Course Level
CS1
Knowledge Unit
Fundamental Programming Concepts
Collection Item Type
Assignment
Synopsis

This is the first of five assignments in a semester-long CS-1-like course named Computing for Poets to introduce students to programming within one area of the digital humanities: the application of computing to the study of digitized texts. Here, students must build a small website with answers to two queries applied to and the results obtained from Google’s Ngram Viewer. The course leverages a MOOC for HTML/CSS/Javascript practice to maximize in-class, hands-on sessions.
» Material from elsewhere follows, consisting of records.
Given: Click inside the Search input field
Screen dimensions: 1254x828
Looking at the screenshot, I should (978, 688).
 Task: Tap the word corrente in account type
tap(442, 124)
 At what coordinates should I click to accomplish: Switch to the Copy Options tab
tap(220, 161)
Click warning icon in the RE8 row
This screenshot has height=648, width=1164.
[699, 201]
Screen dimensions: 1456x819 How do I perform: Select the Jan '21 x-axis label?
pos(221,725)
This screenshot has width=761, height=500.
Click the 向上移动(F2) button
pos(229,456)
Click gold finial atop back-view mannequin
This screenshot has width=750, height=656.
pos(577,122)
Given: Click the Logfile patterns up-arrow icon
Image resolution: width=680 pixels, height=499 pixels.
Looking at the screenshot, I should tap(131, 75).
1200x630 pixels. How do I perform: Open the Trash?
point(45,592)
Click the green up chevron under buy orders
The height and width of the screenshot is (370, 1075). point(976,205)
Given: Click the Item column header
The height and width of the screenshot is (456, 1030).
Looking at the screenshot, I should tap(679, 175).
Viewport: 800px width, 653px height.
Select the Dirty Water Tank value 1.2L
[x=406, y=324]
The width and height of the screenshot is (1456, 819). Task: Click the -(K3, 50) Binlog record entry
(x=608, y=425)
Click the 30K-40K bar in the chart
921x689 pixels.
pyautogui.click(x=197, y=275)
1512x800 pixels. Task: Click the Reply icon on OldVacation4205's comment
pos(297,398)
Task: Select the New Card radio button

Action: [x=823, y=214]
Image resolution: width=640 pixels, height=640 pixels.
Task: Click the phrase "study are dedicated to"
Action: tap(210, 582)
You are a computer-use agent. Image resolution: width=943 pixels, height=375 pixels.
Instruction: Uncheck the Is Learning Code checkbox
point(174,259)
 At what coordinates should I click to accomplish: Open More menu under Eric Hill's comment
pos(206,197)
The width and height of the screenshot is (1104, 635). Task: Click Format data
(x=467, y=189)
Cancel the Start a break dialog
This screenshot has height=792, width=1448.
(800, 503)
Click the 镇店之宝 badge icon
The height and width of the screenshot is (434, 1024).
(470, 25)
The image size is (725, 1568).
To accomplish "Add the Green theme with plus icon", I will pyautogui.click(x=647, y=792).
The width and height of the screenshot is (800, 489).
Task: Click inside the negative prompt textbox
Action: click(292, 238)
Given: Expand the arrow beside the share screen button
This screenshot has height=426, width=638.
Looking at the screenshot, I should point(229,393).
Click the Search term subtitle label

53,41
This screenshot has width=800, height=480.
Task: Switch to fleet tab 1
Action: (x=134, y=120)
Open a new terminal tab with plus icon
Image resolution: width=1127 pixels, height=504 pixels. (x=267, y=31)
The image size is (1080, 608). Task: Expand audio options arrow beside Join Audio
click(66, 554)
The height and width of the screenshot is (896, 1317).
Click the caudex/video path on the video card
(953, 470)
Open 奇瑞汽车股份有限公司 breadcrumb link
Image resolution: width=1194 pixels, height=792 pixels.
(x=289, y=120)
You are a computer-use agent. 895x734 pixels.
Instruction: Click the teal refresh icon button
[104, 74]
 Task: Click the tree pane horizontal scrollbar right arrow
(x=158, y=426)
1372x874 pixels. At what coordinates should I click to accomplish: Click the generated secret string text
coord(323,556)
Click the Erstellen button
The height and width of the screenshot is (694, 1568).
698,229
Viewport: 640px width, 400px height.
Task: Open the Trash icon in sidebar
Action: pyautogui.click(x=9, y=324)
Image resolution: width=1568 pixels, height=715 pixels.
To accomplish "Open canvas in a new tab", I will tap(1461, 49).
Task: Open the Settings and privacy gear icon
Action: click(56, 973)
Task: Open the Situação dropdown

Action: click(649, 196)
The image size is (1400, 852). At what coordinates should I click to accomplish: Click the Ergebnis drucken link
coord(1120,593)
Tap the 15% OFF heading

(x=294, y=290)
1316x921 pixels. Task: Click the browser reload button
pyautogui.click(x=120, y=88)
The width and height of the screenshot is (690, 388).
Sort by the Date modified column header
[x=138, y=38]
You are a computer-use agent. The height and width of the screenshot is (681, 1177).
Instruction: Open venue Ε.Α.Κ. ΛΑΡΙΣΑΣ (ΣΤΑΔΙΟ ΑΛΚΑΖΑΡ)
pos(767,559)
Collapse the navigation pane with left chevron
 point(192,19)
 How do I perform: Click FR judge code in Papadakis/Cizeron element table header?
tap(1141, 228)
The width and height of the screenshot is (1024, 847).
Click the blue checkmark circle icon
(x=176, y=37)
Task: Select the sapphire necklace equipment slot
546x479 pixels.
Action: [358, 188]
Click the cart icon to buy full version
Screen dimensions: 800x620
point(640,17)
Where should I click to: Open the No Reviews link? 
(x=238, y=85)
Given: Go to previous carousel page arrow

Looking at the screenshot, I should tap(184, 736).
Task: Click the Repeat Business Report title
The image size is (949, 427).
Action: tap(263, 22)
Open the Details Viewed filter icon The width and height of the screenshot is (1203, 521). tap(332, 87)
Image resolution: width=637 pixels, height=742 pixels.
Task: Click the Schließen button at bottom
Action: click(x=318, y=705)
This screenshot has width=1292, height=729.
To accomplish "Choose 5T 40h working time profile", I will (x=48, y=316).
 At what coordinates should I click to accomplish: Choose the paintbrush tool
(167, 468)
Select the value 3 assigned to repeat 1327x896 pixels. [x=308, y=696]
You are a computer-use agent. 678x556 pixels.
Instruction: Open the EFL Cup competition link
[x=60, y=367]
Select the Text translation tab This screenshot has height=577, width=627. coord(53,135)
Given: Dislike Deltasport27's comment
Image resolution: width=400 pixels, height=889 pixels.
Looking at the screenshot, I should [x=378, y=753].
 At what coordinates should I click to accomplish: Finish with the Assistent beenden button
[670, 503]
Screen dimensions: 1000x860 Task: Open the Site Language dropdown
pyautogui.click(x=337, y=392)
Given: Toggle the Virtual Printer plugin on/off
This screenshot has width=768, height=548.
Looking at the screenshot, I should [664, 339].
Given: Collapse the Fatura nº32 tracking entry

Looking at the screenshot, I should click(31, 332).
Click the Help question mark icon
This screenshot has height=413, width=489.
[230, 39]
Students will return to HTML in the final assignment in this series when their Python scripts will produce web pages on the go.

Recommendations

Leverage online tutorials and practice sites; for example, I require that students complete at least the first four or five units of Codecademy's HTML/CSS course.

W3C's tutorials are also good, including exposure to and practice with W3C's Markup Validation Service to help students write HTML and CSS that follow the standards.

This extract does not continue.